_Pixel coordinate grounding data_
▼

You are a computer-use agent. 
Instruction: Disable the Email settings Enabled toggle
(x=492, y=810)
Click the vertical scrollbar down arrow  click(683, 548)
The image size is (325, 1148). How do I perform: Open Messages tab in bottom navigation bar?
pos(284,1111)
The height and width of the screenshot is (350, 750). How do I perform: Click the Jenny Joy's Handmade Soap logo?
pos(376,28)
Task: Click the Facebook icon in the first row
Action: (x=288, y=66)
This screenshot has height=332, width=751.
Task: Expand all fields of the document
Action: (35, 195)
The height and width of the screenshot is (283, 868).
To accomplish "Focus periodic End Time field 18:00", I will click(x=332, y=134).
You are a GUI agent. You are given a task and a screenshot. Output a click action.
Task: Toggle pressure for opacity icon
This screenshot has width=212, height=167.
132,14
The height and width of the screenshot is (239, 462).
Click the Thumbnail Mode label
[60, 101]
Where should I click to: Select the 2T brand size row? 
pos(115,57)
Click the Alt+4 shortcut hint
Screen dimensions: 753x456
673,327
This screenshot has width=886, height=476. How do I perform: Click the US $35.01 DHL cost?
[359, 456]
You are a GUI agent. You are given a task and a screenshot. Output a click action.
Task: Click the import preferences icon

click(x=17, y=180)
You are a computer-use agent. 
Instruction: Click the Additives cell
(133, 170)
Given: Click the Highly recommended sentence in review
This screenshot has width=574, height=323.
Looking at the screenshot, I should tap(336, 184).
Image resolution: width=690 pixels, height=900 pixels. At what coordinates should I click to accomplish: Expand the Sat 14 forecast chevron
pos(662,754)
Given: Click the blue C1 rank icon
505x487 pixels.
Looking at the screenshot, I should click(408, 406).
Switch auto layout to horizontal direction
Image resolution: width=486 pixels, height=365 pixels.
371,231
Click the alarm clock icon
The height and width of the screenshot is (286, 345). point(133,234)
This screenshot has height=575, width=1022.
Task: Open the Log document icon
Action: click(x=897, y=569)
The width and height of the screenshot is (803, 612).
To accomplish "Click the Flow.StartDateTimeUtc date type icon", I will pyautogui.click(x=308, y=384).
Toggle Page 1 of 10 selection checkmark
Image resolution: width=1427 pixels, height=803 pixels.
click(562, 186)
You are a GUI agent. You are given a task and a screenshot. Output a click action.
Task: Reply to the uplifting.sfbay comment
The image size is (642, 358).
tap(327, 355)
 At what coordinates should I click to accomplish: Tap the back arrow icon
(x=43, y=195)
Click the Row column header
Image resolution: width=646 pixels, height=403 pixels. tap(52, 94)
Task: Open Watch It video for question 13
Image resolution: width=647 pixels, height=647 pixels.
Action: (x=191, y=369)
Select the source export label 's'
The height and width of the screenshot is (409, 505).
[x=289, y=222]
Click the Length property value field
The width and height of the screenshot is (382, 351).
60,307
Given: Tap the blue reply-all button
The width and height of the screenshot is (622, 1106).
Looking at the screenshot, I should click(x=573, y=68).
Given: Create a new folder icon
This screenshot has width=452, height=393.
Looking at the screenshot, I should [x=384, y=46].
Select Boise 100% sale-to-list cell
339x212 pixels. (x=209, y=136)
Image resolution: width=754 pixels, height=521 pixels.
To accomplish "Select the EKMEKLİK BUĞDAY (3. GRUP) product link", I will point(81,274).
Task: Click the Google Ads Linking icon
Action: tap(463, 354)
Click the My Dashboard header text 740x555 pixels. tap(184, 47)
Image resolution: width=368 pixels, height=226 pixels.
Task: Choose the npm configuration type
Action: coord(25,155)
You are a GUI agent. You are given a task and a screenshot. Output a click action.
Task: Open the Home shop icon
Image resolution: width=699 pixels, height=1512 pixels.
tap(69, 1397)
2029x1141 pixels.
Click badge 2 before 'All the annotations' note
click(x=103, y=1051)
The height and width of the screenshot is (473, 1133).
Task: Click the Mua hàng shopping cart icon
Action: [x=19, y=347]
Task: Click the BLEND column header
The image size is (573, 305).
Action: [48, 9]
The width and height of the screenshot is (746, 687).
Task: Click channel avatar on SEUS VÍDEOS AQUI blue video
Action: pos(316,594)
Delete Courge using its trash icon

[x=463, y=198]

▲

_Work to complete_
Return all of the above records exactly, leaving no line out.

_Answer to this exercise_
You are a computer-use agent. 
Instruction: Disable the Email settings Enabled toggle
(x=492, y=810)
Click the vertical scrollbar down arrow  click(683, 548)
The image size is (325, 1148). How do I perform: Open Messages tab in bottom navigation bar?
pos(284,1111)
The height and width of the screenshot is (350, 750). How do I perform: Click the Jenny Joy's Handmade Soap logo?
pos(376,28)
Task: Click the Facebook icon in the first row
Action: (x=288, y=66)
This screenshot has height=332, width=751.
Task: Expand all fields of the document
Action: (35, 195)
The height and width of the screenshot is (283, 868).
To accomplish "Focus periodic End Time field 18:00", I will click(x=332, y=134).
You are a GUI agent. You are given a task and a screenshot. Output a click action.
Task: Toggle pressure for opacity icon
This screenshot has width=212, height=167.
132,14
The height and width of the screenshot is (239, 462).
Click the Thumbnail Mode label
[60, 101]
Where should I click to: Select the 2T brand size row? 
pos(115,57)
Click the Alt+4 shortcut hint
Screen dimensions: 753x456
673,327
This screenshot has width=886, height=476. How do I perform: Click the US $35.01 DHL cost?
[359, 456]
You are a GUI agent. You are given a task and a screenshot. Output a click action.
Task: Click the import preferences icon

click(x=17, y=180)
You are a computer-use agent. 
Instruction: Click the Additives cell
(133, 170)
Given: Click the Highly recommended sentence in review
This screenshot has width=574, height=323.
Looking at the screenshot, I should tap(336, 184).
Image resolution: width=690 pixels, height=900 pixels. At what coordinates should I click to accomplish: Expand the Sat 14 forecast chevron
pos(662,754)
Given: Click the blue C1 rank icon
505x487 pixels.
Looking at the screenshot, I should click(408, 406).
Switch auto layout to horizontal direction
Image resolution: width=486 pixels, height=365 pixels.
371,231
Click the alarm clock icon
The height and width of the screenshot is (286, 345). point(133,234)
This screenshot has height=575, width=1022.
Task: Open the Log document icon
Action: click(x=897, y=569)
The width and height of the screenshot is (803, 612).
To accomplish "Click the Flow.StartDateTimeUtc date type icon", I will pyautogui.click(x=308, y=384).
Toggle Page 1 of 10 selection checkmark
Image resolution: width=1427 pixels, height=803 pixels.
click(562, 186)
You are a GUI agent. You are given a task and a screenshot. Output a click action.
Task: Reply to the uplifting.sfbay comment
The image size is (642, 358).
tap(327, 355)
 At what coordinates should I click to accomplish: Tap the back arrow icon
(x=43, y=195)
Click the Row column header
Image resolution: width=646 pixels, height=403 pixels. tap(52, 94)
Task: Open Watch It video for question 13
Image resolution: width=647 pixels, height=647 pixels.
Action: (x=191, y=369)
Select the source export label 's'
The height and width of the screenshot is (409, 505).
[x=289, y=222]
Click the Length property value field
The width and height of the screenshot is (382, 351).
60,307
Given: Tap the blue reply-all button
The width and height of the screenshot is (622, 1106).
Looking at the screenshot, I should click(x=573, y=68).
Given: Create a new folder icon
This screenshot has width=452, height=393.
Looking at the screenshot, I should [x=384, y=46].
Select Boise 100% sale-to-list cell
339x212 pixels. (x=209, y=136)
Image resolution: width=754 pixels, height=521 pixels.
To accomplish "Select the EKMEKLİK BUĞDAY (3. GRUP) product link", I will point(81,274).
Task: Click the Google Ads Linking icon
Action: tap(463, 354)
Click the My Dashboard header text 740x555 pixels. tap(184, 47)
Image resolution: width=368 pixels, height=226 pixels.
Task: Choose the npm configuration type
Action: coord(25,155)
You are a GUI agent. You are given a task and a screenshot. Output a click action.
Task: Open the Home shop icon
Image resolution: width=699 pixels, height=1512 pixels.
tap(69, 1397)
2029x1141 pixels.
Click badge 2 before 'All the annotations' note
click(x=103, y=1051)
The height and width of the screenshot is (473, 1133).
Task: Click the Mua hàng shopping cart icon
Action: [x=19, y=347]
Task: Click the BLEND column header
The image size is (573, 305).
Action: [48, 9]
The width and height of the screenshot is (746, 687).
Task: Click channel avatar on SEUS VÍDEOS AQUI blue video
Action: pos(316,594)
Delete Courge using its trash icon

[x=463, y=198]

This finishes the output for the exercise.